PROBLEM STATEMENT: Give back each line of the listing below that contains the string "screenshot".

LISTED ENTRIES:
== Segment start ==

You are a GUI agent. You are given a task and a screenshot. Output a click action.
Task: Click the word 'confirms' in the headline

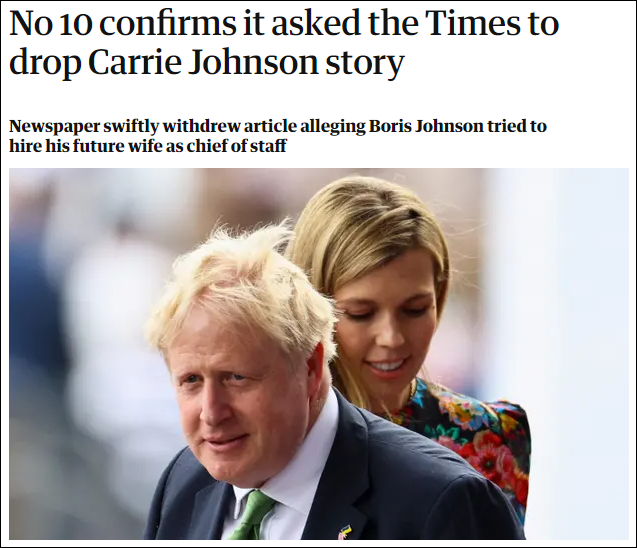point(167,23)
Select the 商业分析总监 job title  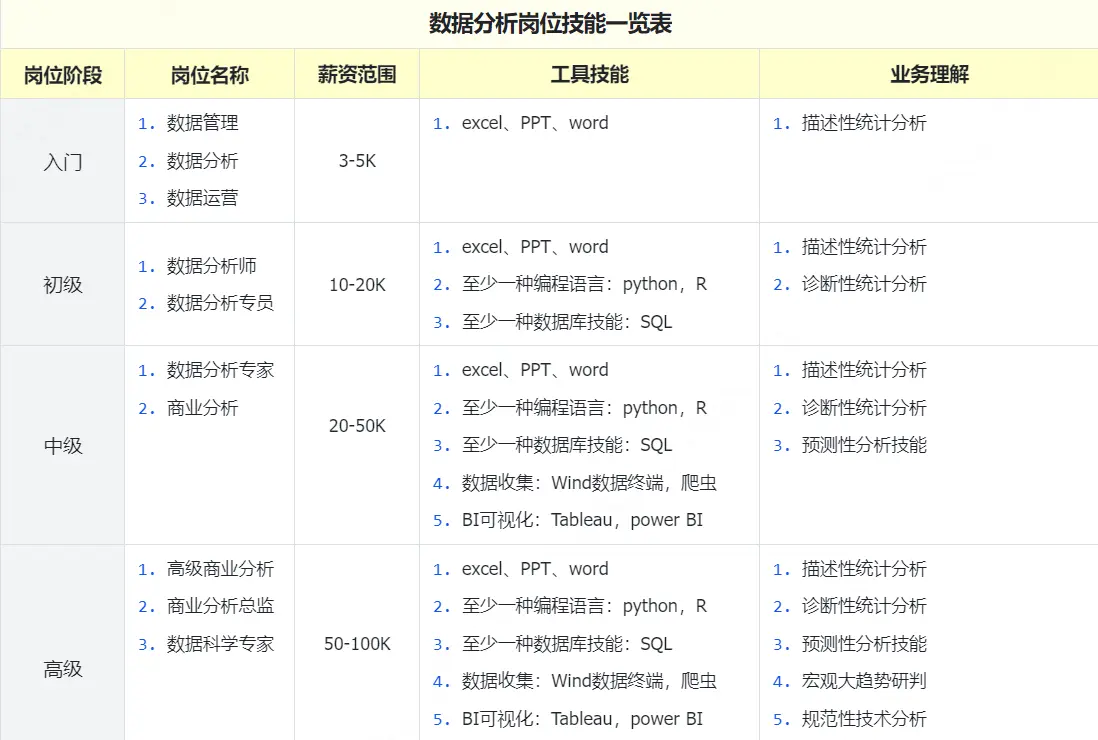click(220, 606)
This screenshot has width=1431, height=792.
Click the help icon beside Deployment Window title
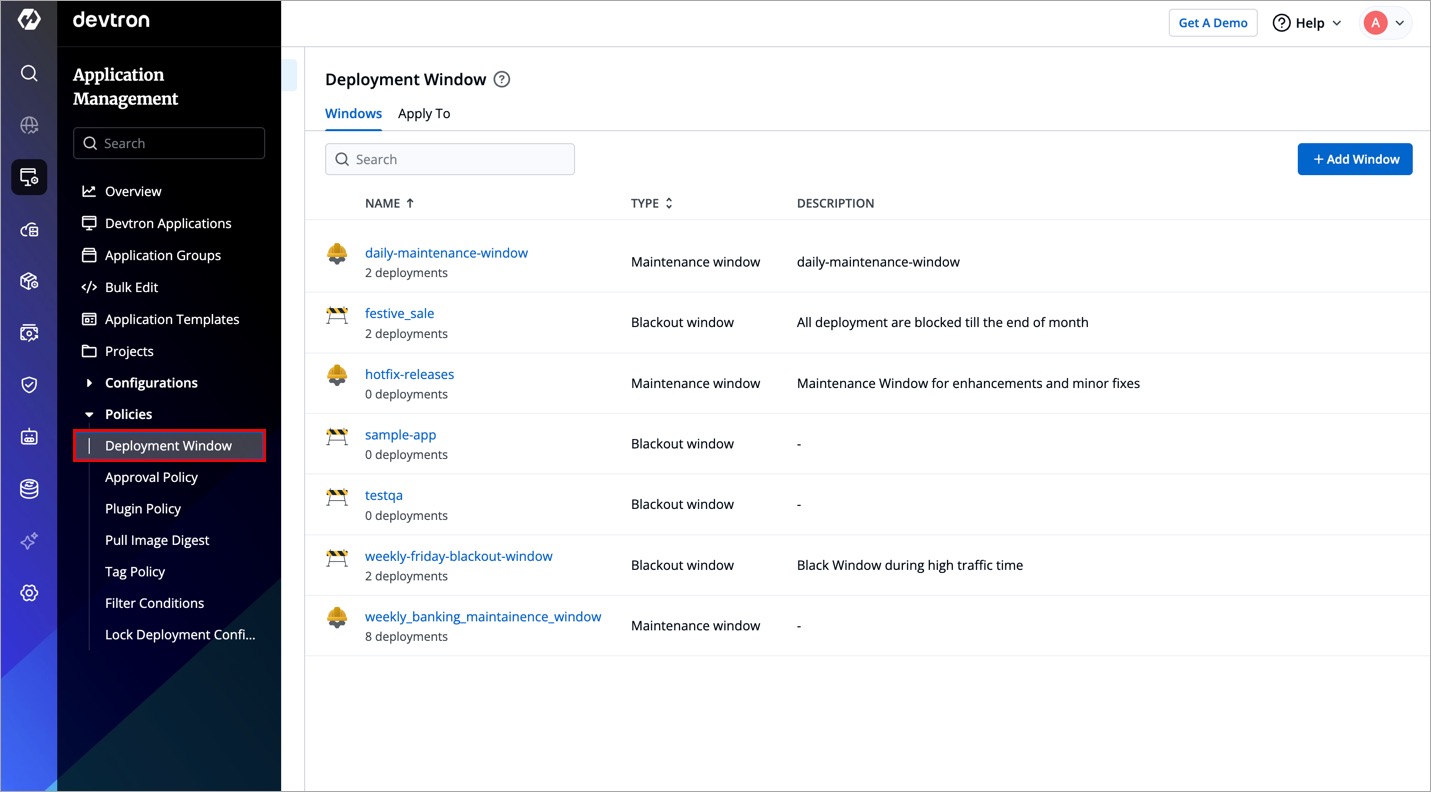(x=502, y=80)
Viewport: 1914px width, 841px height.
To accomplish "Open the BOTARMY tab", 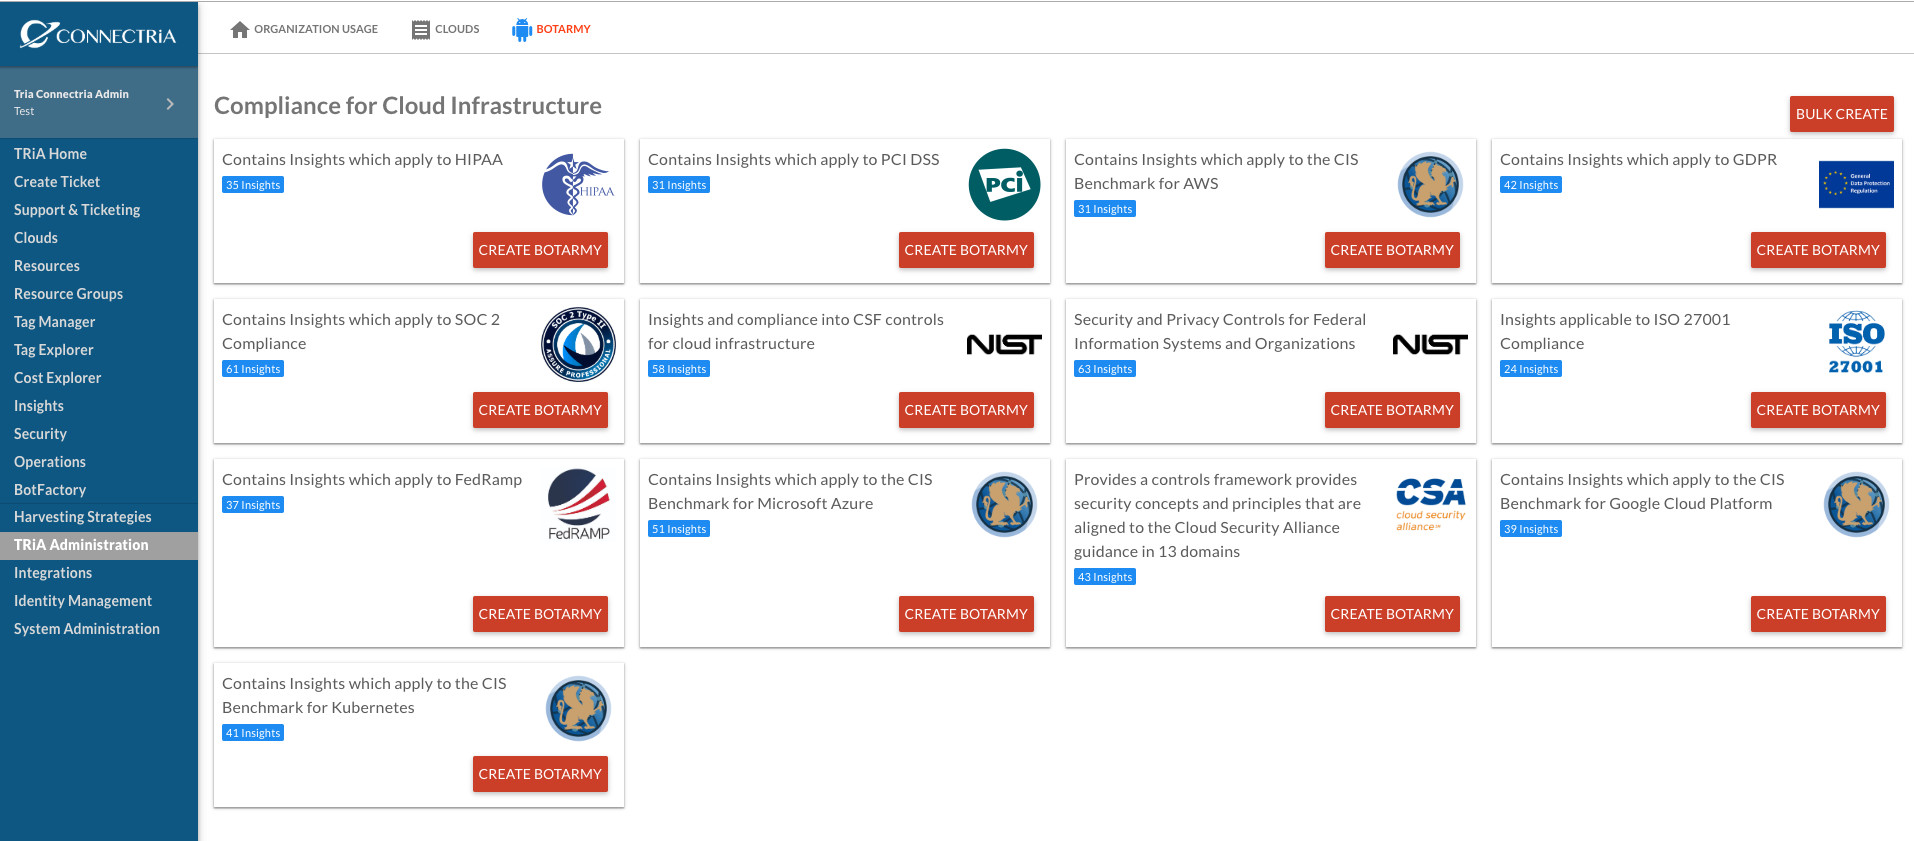I will pyautogui.click(x=551, y=30).
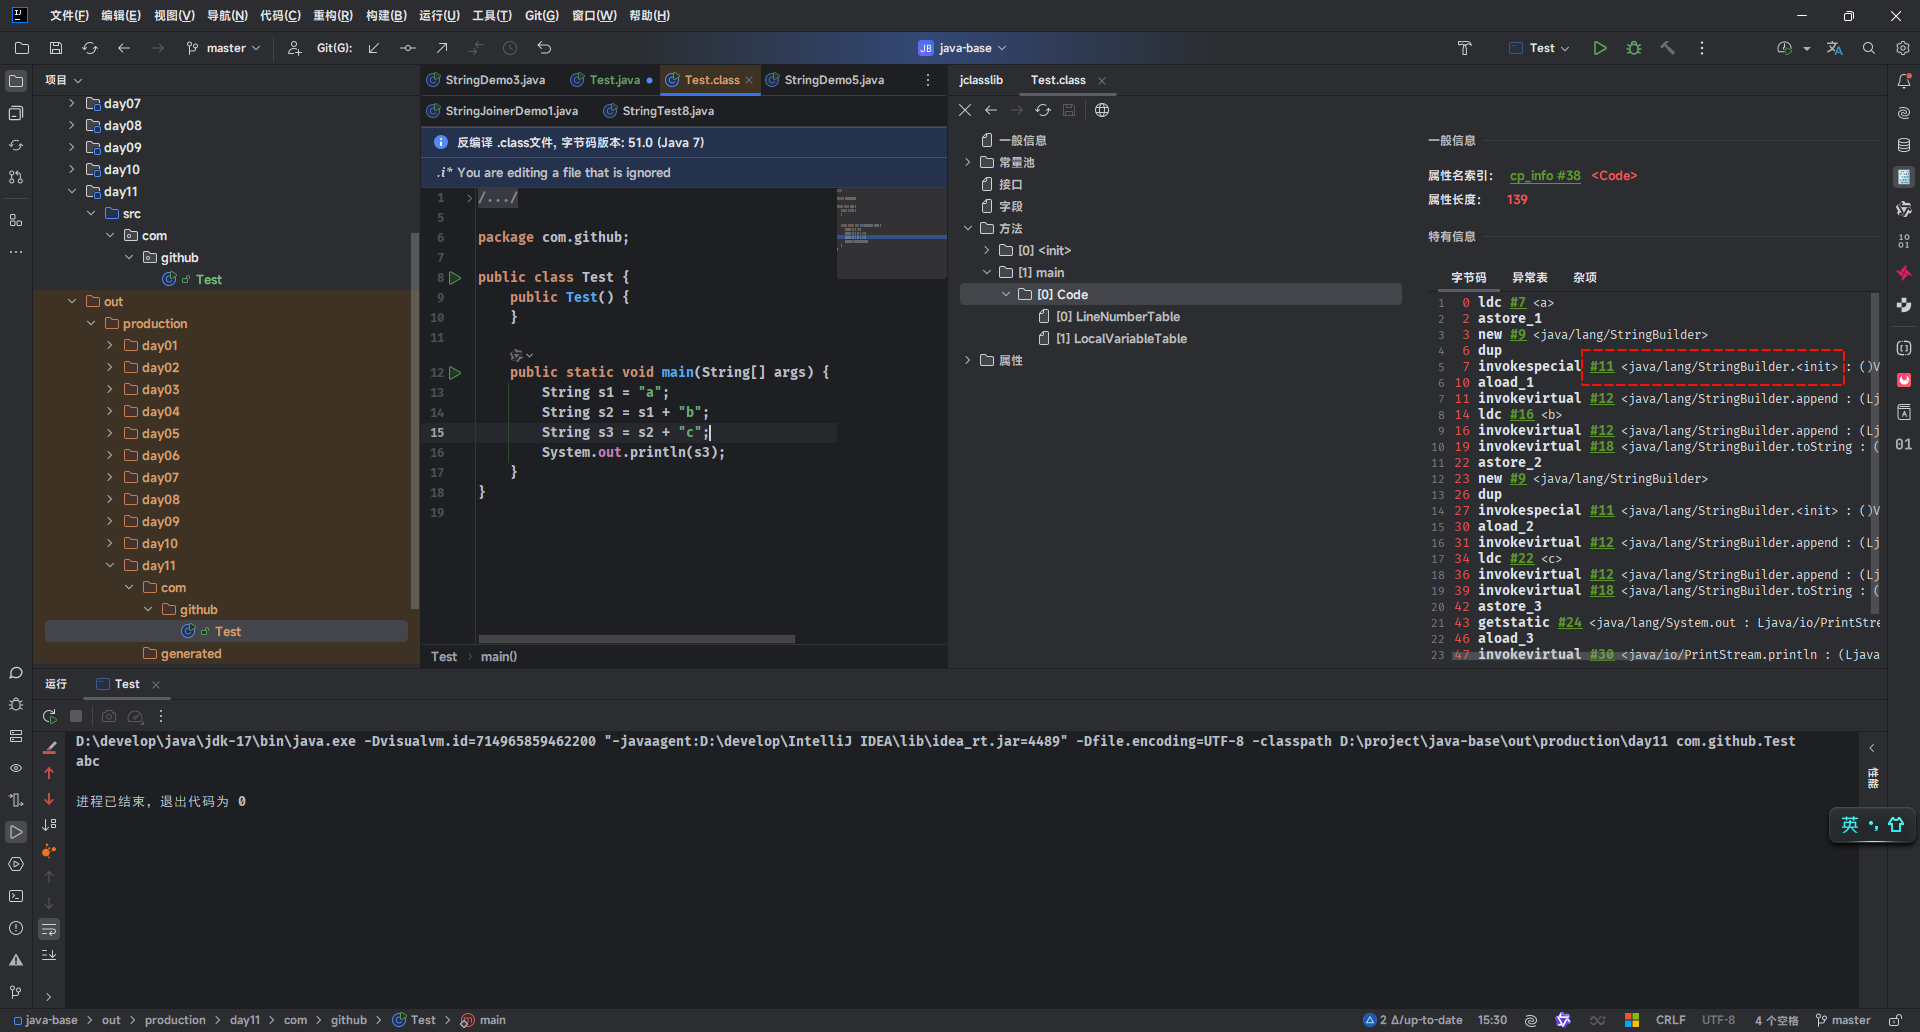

== Segment end ==

RESPONSE AREA:
You are a GUI agent. You are given a task and a screenshot. Output a click action.
This screenshot has width=1431, height=792.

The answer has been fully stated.